WORK REQUEST:
Copy out again, unchanged, the listing below from the line that has "Image resolution: width=506" through the line that has "Click the Writify.AI".
GIVEN DATA below:
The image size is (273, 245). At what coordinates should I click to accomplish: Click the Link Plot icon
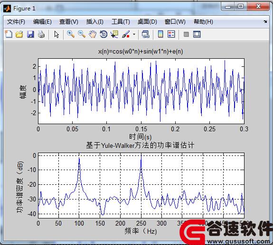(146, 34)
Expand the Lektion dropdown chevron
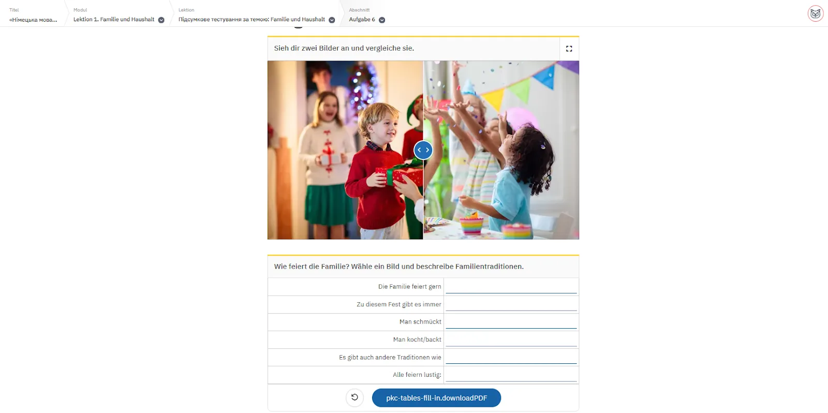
End of GIVEN DATA.
GIVEN DATA below:
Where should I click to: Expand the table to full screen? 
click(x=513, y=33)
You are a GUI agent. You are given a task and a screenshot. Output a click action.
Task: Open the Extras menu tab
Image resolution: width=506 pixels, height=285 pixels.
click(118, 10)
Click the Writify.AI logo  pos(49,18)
End of GIVEN DATA.
TASK RESPONSE:
Image resolution: width=506 pixels, height=285 pixels.
click(118, 10)
Click the Writify.AI logo  pos(49,18)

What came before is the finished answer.